I have RDD which shows up as
["2\t{'3': 1}",
"3\t{'2': 2}",
"4\t{'1': 1, '2': 1}",
"5\t{'4': 3, '2': 1, '6': 1}",
"6\t{'2': 1, '5': 2}",
"7\t{'2': 1, '5': 1}",
"8\t{'2': 1, '5': 1}",
"9\t{'2': 1, '5': 1}",
"10\t{'5': 1}",
"11\t{'5': 2}"]
I could split it up and am able to count the nodes before the '\t' or i can write a function to count the nodes on the right. This is a weighet DAG. If i count by hand, I see there are 11 nodes. but am unable to figure out how to bring the node 1 on right side into the nodes before I do distinct and count. My code is
`import ast
def break_nodes(line):
data_dict = ast.literal_eval(line)
# Iterate through the dictionary items and print them
for key, value in data_dict.items():
print(f'key {key} val {value}')
yield (int(key))
nodeIDs = dataRDD.map(lambda line: line.split('\t')) \
.flatMap(lambda x: break_nodes(x[1])) \
.distinct()`
This just counts the node from the right of \t. I have code for left side which is very simple
`nodeIDs = dataRDD.flatMap(lambda line: line.split('\t')[0])

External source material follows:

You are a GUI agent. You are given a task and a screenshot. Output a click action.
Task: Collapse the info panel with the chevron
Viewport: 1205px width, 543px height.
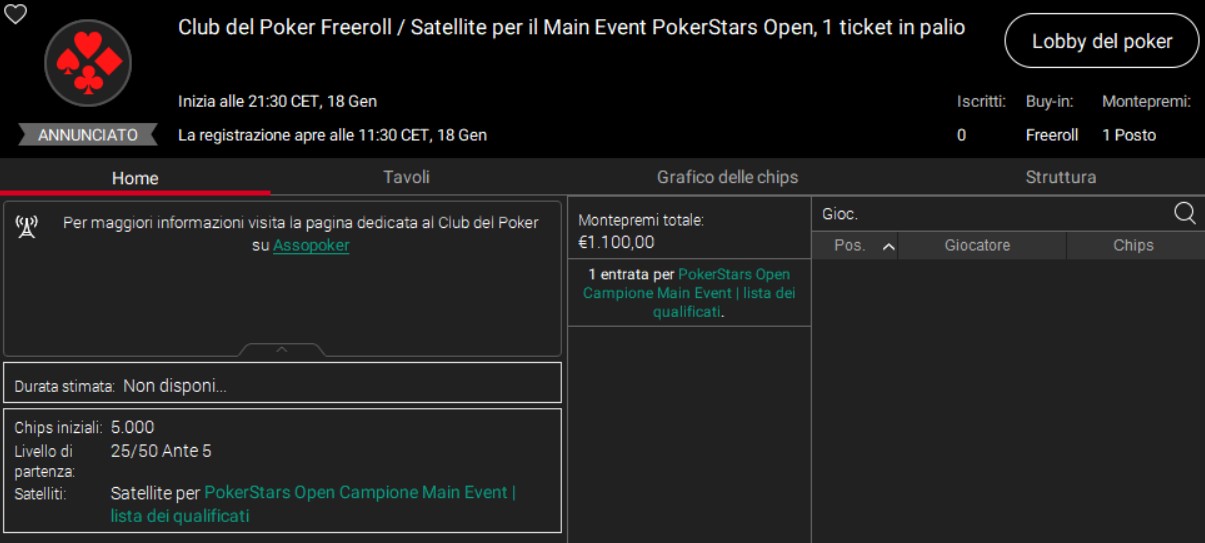(282, 349)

totalCount = nodeIDs.distinct().count()`
What modification can I do to the code to get all the nodes counted? My brain is fried trying so many ways
Appreciate the help
Let us use flatMap
to find all the nodes in the rdd then use distinct
to get the unique nodes
import ast
def find_all(r):
x, y = r.split('\t')
return [x, *ast.literal_eval(y).keys()]
nodes = dataRDD.flatMap(find_all).distinct()
nodes.collect()
# ['4', '5', '10', '2', '1', '9', '3', '6', '7', '8', '11']
nodes.count()
# 11